Provided information —
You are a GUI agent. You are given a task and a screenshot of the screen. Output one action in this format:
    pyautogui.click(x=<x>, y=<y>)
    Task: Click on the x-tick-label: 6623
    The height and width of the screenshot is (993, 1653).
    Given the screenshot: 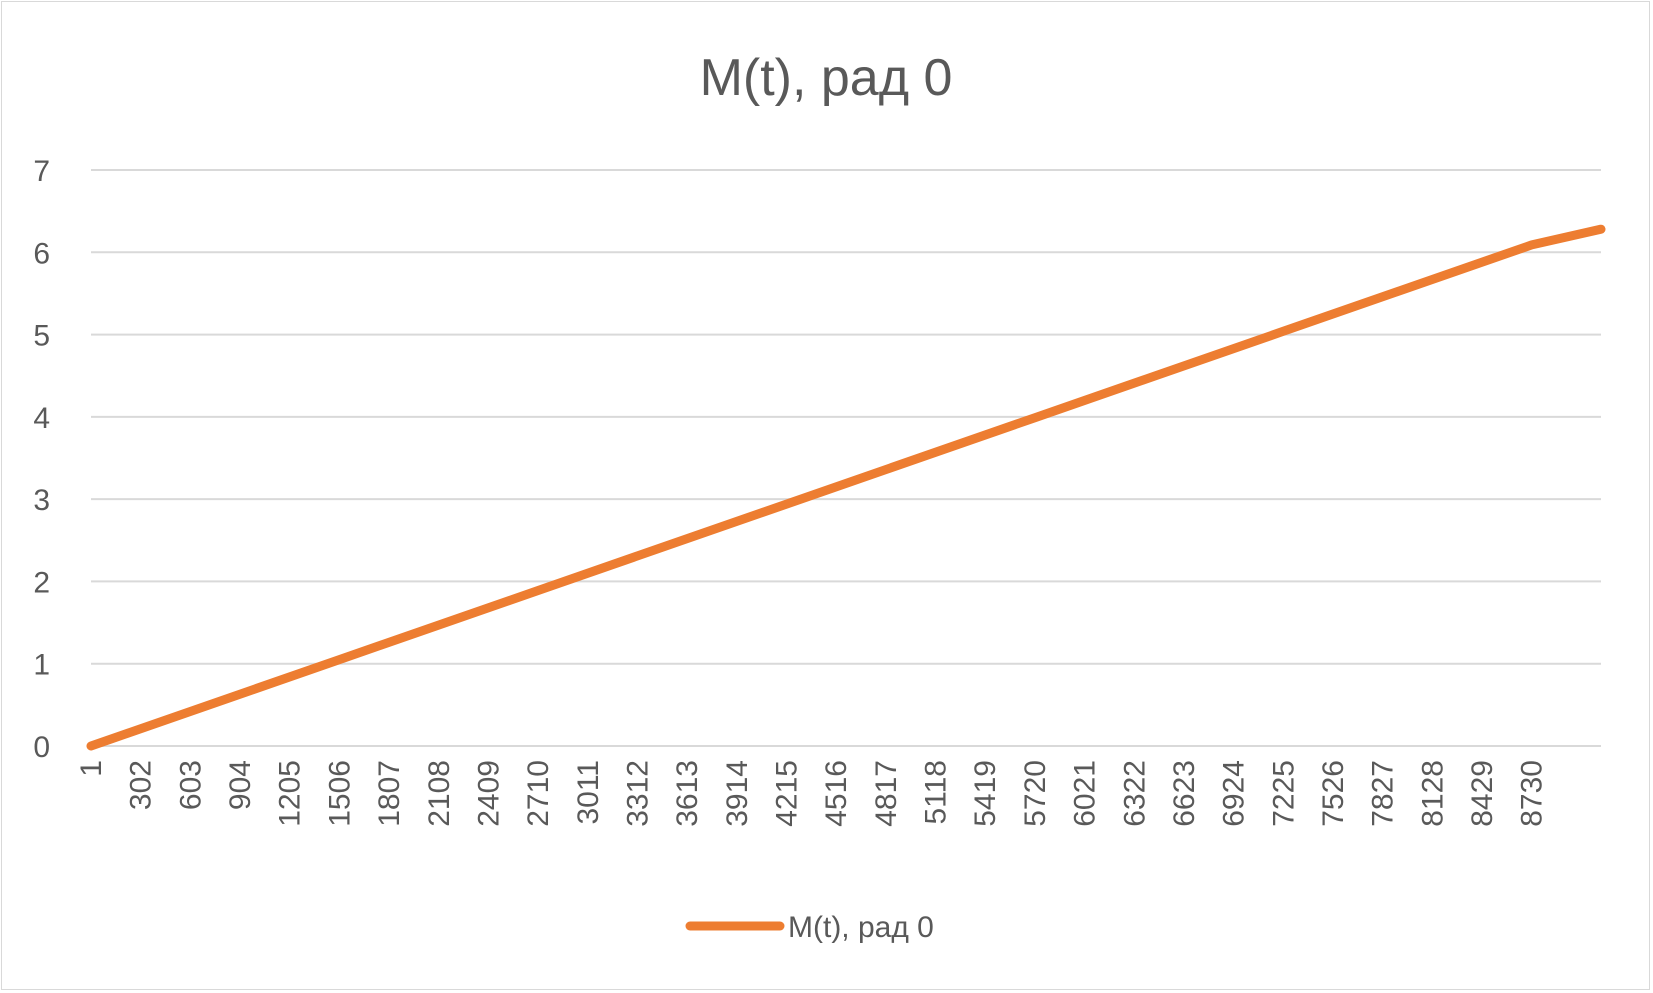 What is the action you would take?
    pyautogui.click(x=1184, y=794)
    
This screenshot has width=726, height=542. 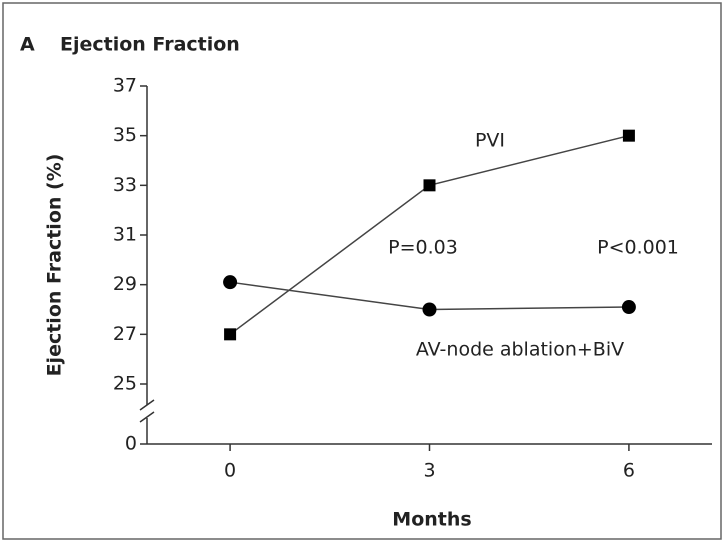 What do you see at coordinates (150, 45) in the screenshot?
I see `chart-title: Ejection Fraction` at bounding box center [150, 45].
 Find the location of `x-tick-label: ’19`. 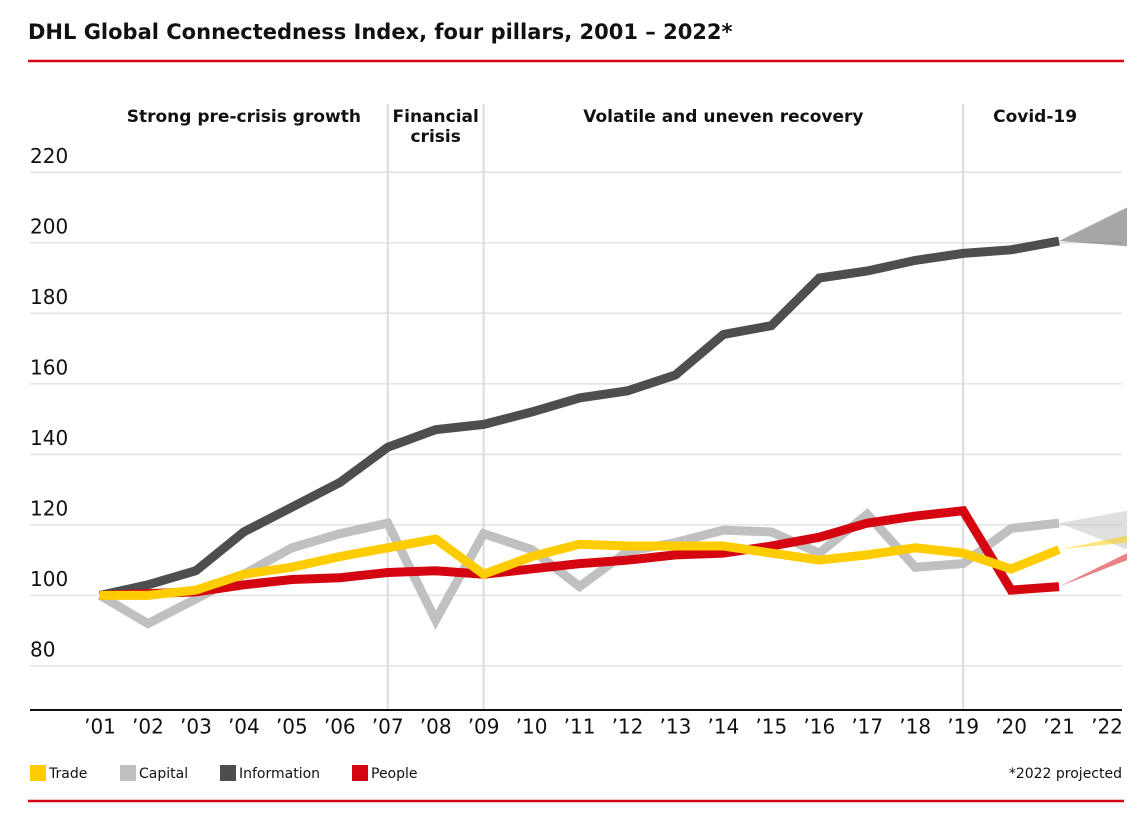

x-tick-label: ’19 is located at coordinates (963, 727).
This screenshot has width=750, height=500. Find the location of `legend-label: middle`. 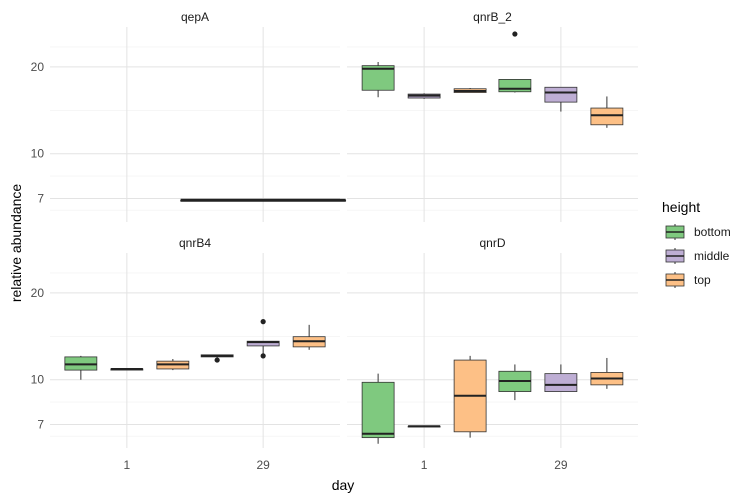

legend-label: middle is located at coordinates (712, 256).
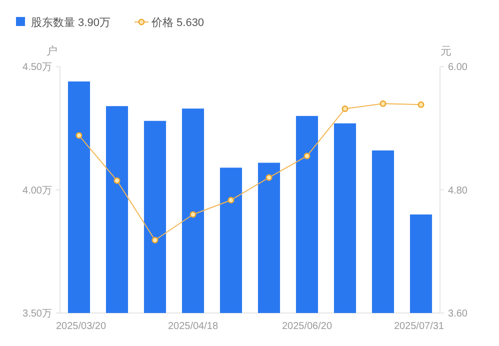 This screenshot has width=499, height=346. What do you see at coordinates (37, 314) in the screenshot?
I see `y-tick-label: 3.50万` at bounding box center [37, 314].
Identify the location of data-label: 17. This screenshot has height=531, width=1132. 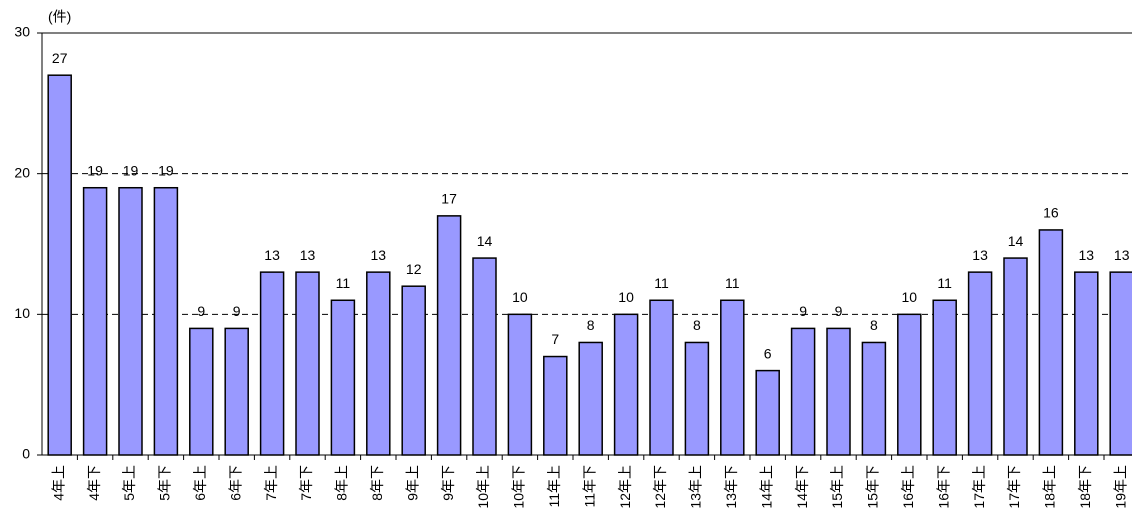
(449, 199).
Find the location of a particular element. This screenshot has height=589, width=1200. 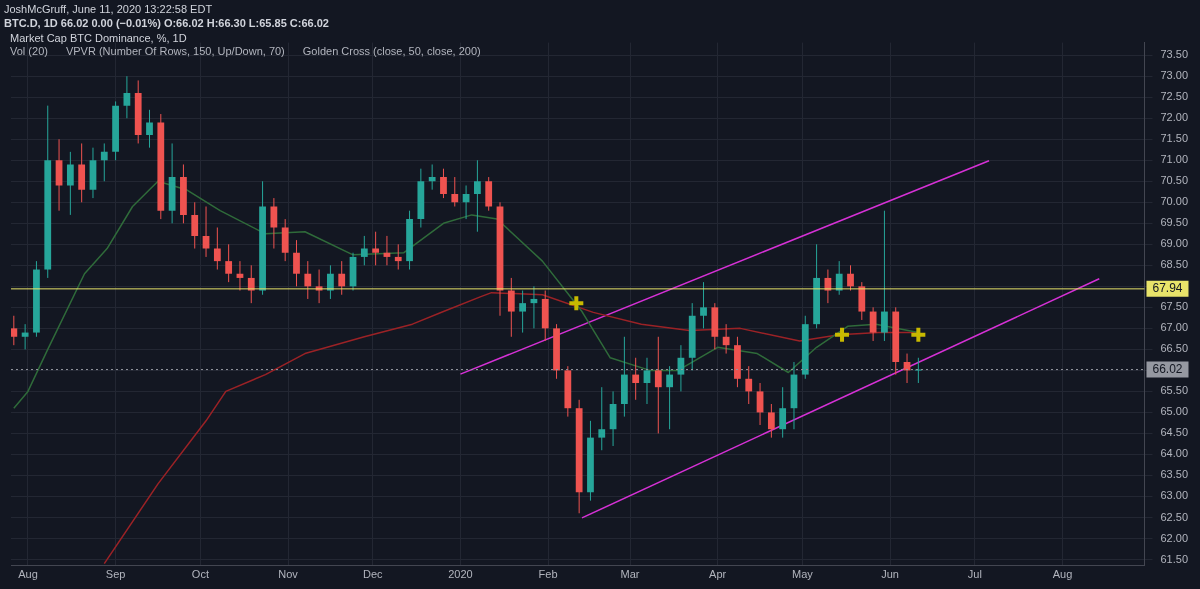

y-tick-label: 72.50 is located at coordinates (1174, 96).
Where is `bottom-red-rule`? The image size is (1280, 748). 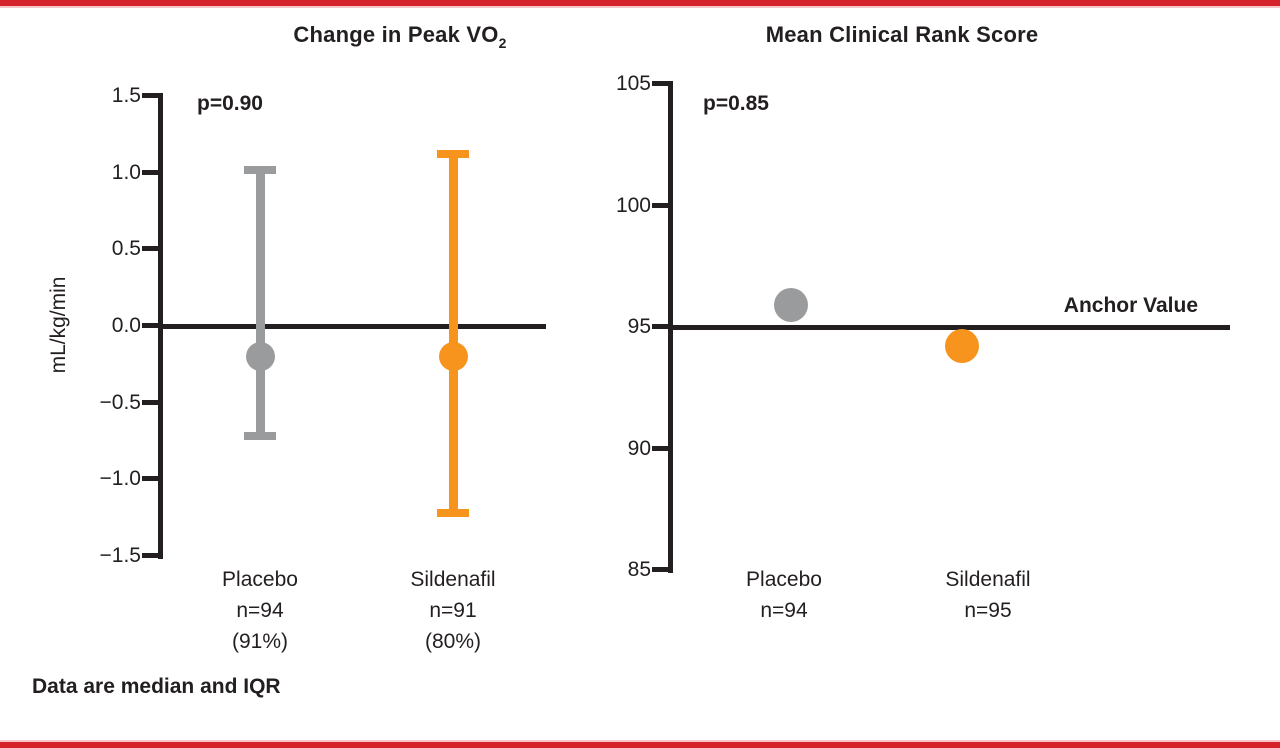 bottom-red-rule is located at coordinates (640, 745).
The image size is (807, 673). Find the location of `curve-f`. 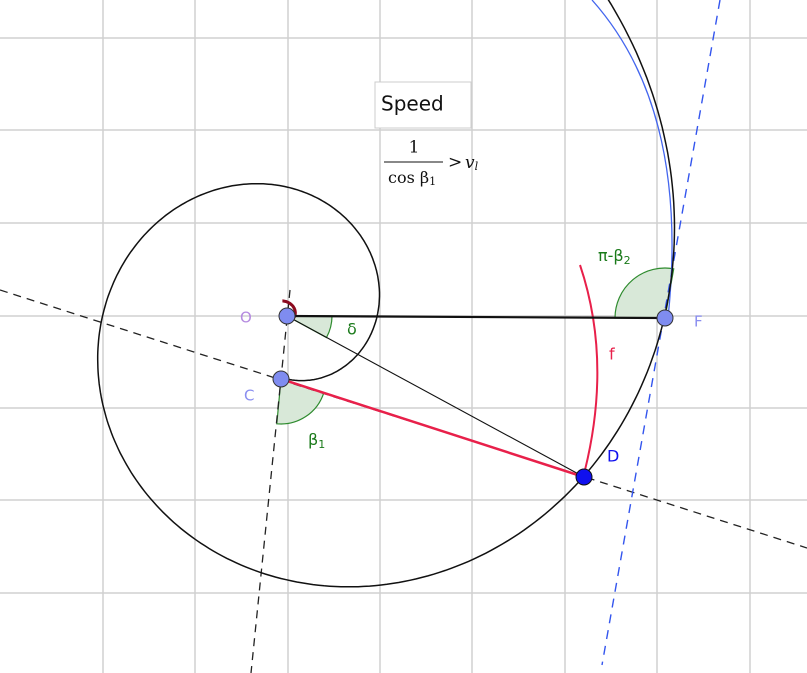

curve-f is located at coordinates (589, 368).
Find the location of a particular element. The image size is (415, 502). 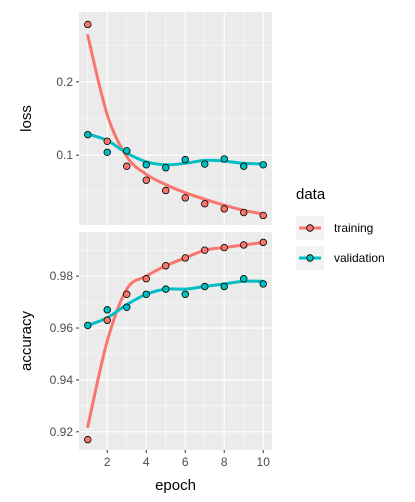

y-axis-title-loss: loss is located at coordinates (26, 118).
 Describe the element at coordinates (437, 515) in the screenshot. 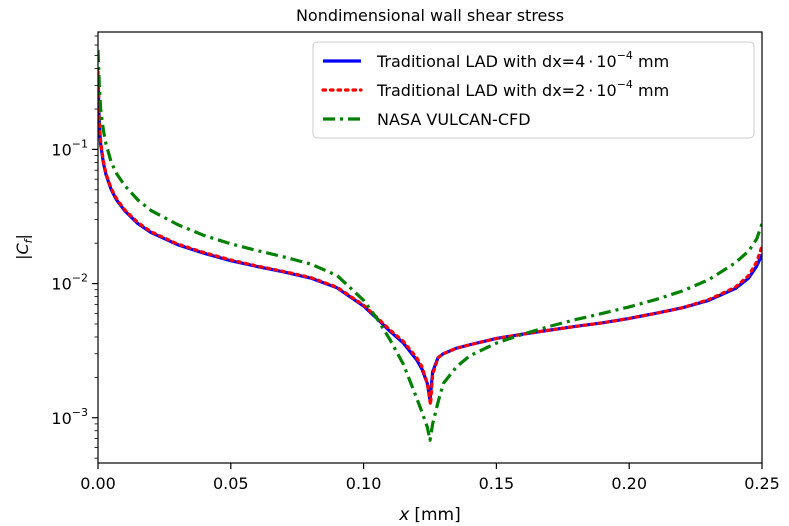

Directions — Turn everything from the line containing "Find the location of a particular element. The" down to the end of the entries into a Markdown table with the columns Row and Line, skipping blank lines and omitting the pictures.

Solution for this exercise —
| Row | Line |
|---|---|
| 1 | Find the location of a particular element. The image size is (415, 502).  |
| 2 | y-axis-title-loss: loss is located at coordinates (26, 118). |
| 3 |  Describe the element at coordinates (437, 515) in the screenshot.  |